**Work order**
Reproduce exactly the lines from the one containing "The width and height of the screenshot is (509, 306)." through the last line of the records below, both included. Leave out any pictures.

Pixel coordinate grounding data
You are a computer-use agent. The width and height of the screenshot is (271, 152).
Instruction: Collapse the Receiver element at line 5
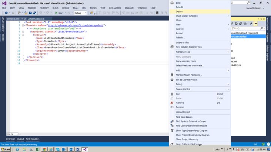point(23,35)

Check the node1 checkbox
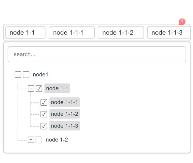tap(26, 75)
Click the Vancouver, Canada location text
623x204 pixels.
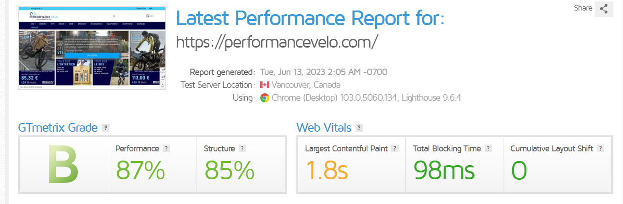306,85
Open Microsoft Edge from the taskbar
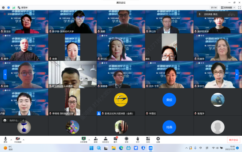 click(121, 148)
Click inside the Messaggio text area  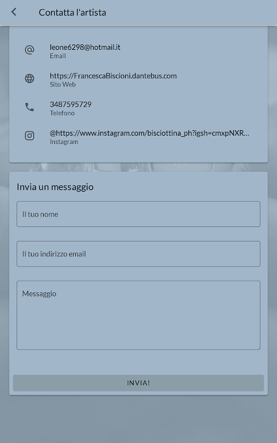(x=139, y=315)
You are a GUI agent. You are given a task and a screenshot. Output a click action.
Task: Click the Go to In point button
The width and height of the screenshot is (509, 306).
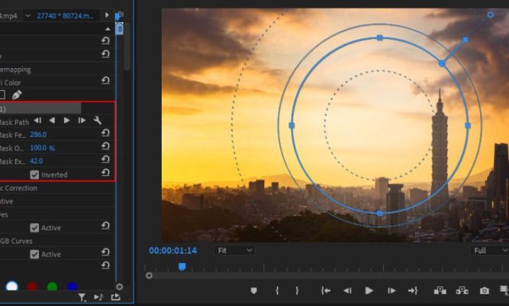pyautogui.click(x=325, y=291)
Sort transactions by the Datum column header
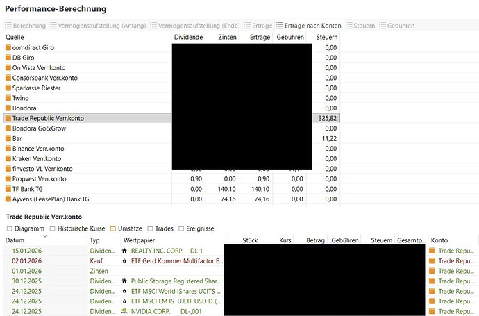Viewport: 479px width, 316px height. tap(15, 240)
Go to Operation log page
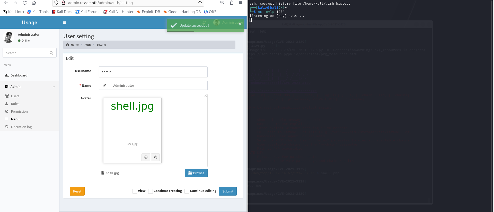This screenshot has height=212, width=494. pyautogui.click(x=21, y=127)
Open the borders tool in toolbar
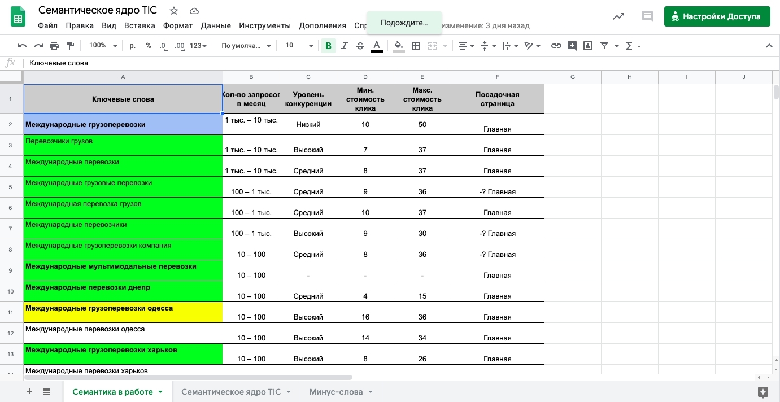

**Answer to the exercise**
The width and height of the screenshot is (509, 306).
pyautogui.click(x=325, y=291)
Sort transactions by the Datum column header
Viewport: 479px width, 316px height. tap(15, 240)
Go to Operation log page
This screenshot has height=212, width=494. pyautogui.click(x=21, y=127)
Open the borders tool in toolbar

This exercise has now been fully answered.